You can get the histogram in any image editing software like Photoshop or here if you want it directly in browser. Just drop the image and choose 'analyze'.
You can use common sense to adjust ambient(sky) light, sun light to try to get it closer. But it's quite common to just use a Look Up Table (LUT) at the end to make the necessary adjustment in the post process to get to the final values. I'm sure unreal has ample documentation on LUTs if you need it. It's a common tool.
RE: Foliage
It's a solid start but even in these small screenshots it already looks quite noisy. The distinctive characteristic of the Ghibli style is that extensive noise control on foliage due to how it's painted from big shapes with a few highlights.

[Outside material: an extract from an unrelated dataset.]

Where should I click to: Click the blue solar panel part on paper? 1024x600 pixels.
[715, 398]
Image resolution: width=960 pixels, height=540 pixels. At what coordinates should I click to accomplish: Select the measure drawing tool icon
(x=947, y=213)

I would suggest you arrange the plants you have in the scene already and then evaluate the noise level. You might need to simplify them.
Good luck with the rest!
Wardana: Love the movie and very excited where you are going with this. The painted wood material is spot on.
@Noren Associated indeed. As an art director running a tech company, I don’t usually have much time to give back to the community — so I built a tool to help make giving feedback and focusing on fundamentals fast and accessible.
For decades now I’ve been frustrated that so much of our online discourse revolves around tools and buttons rather than artistic fundamentals. I've had to interview so many senior artists who’ve never studied cinematography, can't tell why they used an analogous color palette over complimentary one or why they used 80mm lens versus a 50mm. Let alone our graduates, who leave schools hugely in debt knowing mostly which buttons to press in unreal or maya, being terrified about how software is eating most of the boring technical bullshit in the jobs and not knowing how to contribute creatively.
So I’m trying to help fix that and eventually hand it off to you guys so that everyone can do it themselves. Hope you don’t mind. I'm happy to answer more questions if you have any.
To be honest, I don't know 100% how I feel about this. I have no doubt you have good intentions, and there is no question your are being actually helpful, too, but it is advertisement of sorts. Maybe add a link/disclaimer to your signature that clearly states that this is your tool so no one has to guess about that.
Anyway, probably not the right thread for this. My apologies.
But more importantly — we don’t do this here. We’re artists. We’re here to learn, grow, and get better. We all know how incredibly hard the path to becoming a professional artist is — and how rare truly thoughtful, constructive feedback can be.
It might not mean much to you working at Blizzard, but for someone like me - who grew up in a third-world country with no access to formal education - thoughtful critique was the difference between a dream career and a life of poverty.
You might be afraid of what these tools represent - and that’s valid. But that fear doesn’t give you the right to shut down opportunities for others who might truly want or need them.
If someone doesn’t find my feedback useful, they’re always free to ignore it. But the decision to share insight - especially when it’s backed by decades of hard-won experience - shouldn't be policed by your misinformation or fear.
This community deserves better. Please be better.